Plus globalement, à Lyon, la vidéosurveillance était dans un état plus qu’embryonnaire en 2001, à l’arrivée de Gérard Collomb. Depuis, elle a été déployée systématiquement. »Nous avons aujourd’hui installé 517 caméras. Ce qui a même valu au conseil municipal d’être sanctionné du prix “Big Brother” décerné par une ONG. On peut sans doute considérer que c’est le gage d’une installation aboutie », ironise l’élu à la sécurité. « Gérard Collomb est le modèle du maire de gauche totalement décomplexé qui a la réputation de s’être emparé de la question sécuritaire dans sa ville, analyse Mathieu Zagrodzki, chercheur au Centre de recherches sociologiques sur le droit et les institutions pénales. Il évoque d’ailleurs souvent cette expérience d’élu de terrain dans ses discours et prises de position depuis qu’il est à la tête du ministère de l’Intérieur. »

 

L’ex-maire n’a pas hésité non plus à armer les policiers municipaux, en tout cas ceux qui le demandaient, soit 285 sur les 335 à l’effectif. En fait, il a changé d’avis sur la question : avant les attentats du Bataclan, à Paris, en novembre 2015, Gérard Collomb était radicalement contre. Le contexte terroriste l’a fait basculer. Depuis 2016, les hommes du GOM sont équipés et, peu à peu, les autres policiers volontaires sont formés, – dix jours chacun –, à l’usage des armes à feu. Après « on ne mélange pas les torchons et les serviettes, les policiers non armés et les armés : les premiers s’occupent des marchés le matin, les autres peuvent patrouiller le soir », précise Jean-Yves Sécheresse.

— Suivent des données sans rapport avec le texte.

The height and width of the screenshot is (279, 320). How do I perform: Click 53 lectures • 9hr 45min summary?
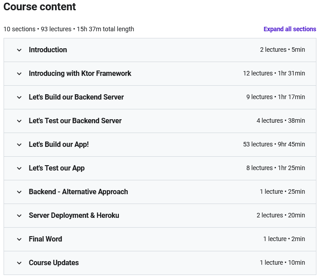(x=274, y=144)
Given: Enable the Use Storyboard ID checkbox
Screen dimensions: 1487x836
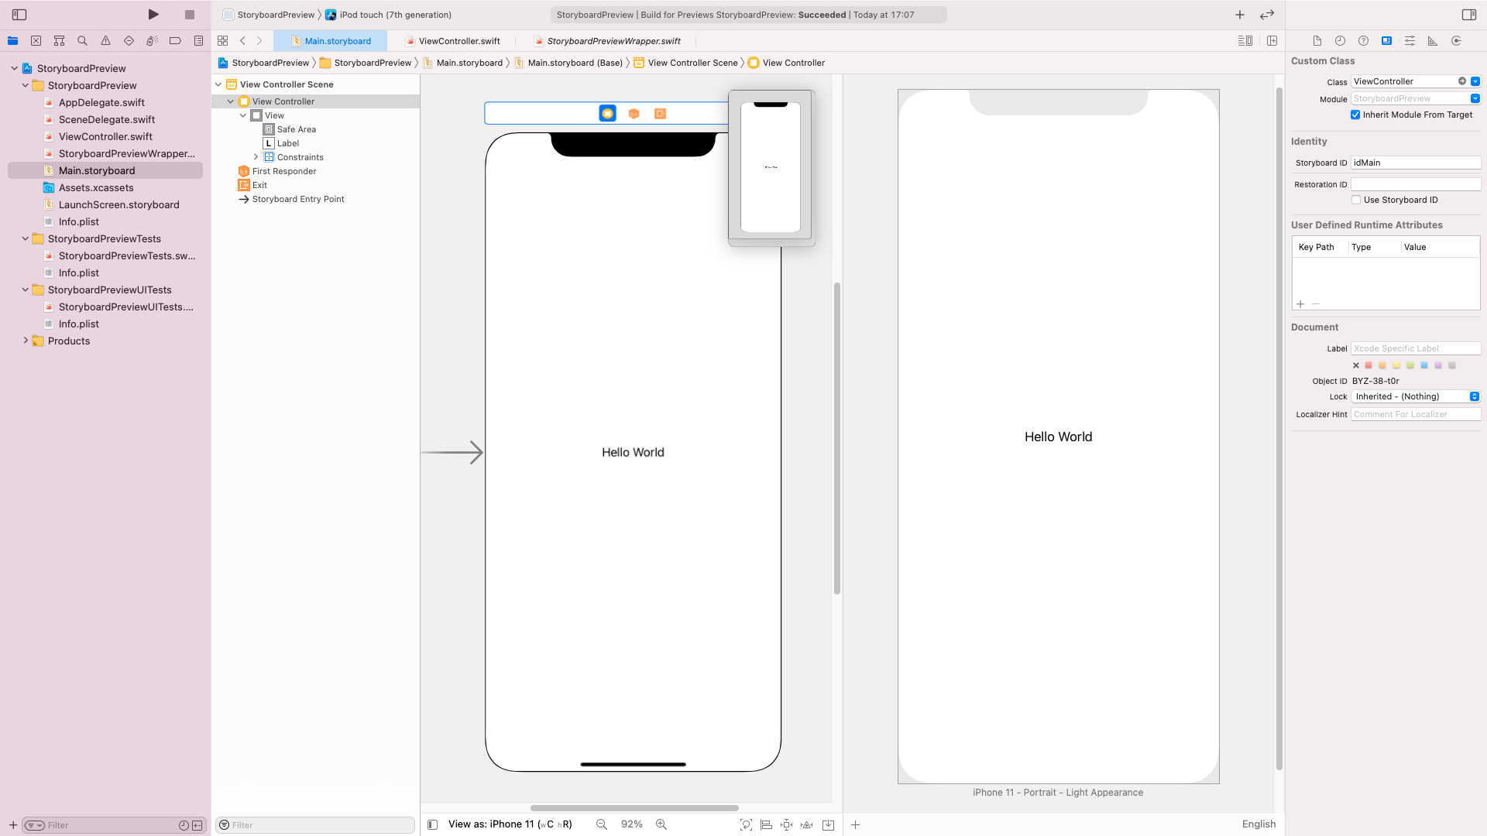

Evidemment, dans la cité du ministre de l’Intérieur, les renforts de l’Etat sont bienvenus. Même si la ville n’est pas à plaindre, avec déjà 3,9 policiers nationaux affectés à la capitale des Gaules pour 1.000 habitants, soit l’un des ratios les plus élevés de l’Hexagone. En janvier prochain, d’autres renforts de la PSQ débarqueront dans le quartier limitrophe des Minguettes, à Vénissieux, où ils sont attendus, cette fois, avec impatience. Quant à Grenoble, qui réclame par la voix de son maire, Eric Piolle, d’être intégrée dans ce dispositif, elle ne figure pas encore dans la liste du ministre de l’Intérieur.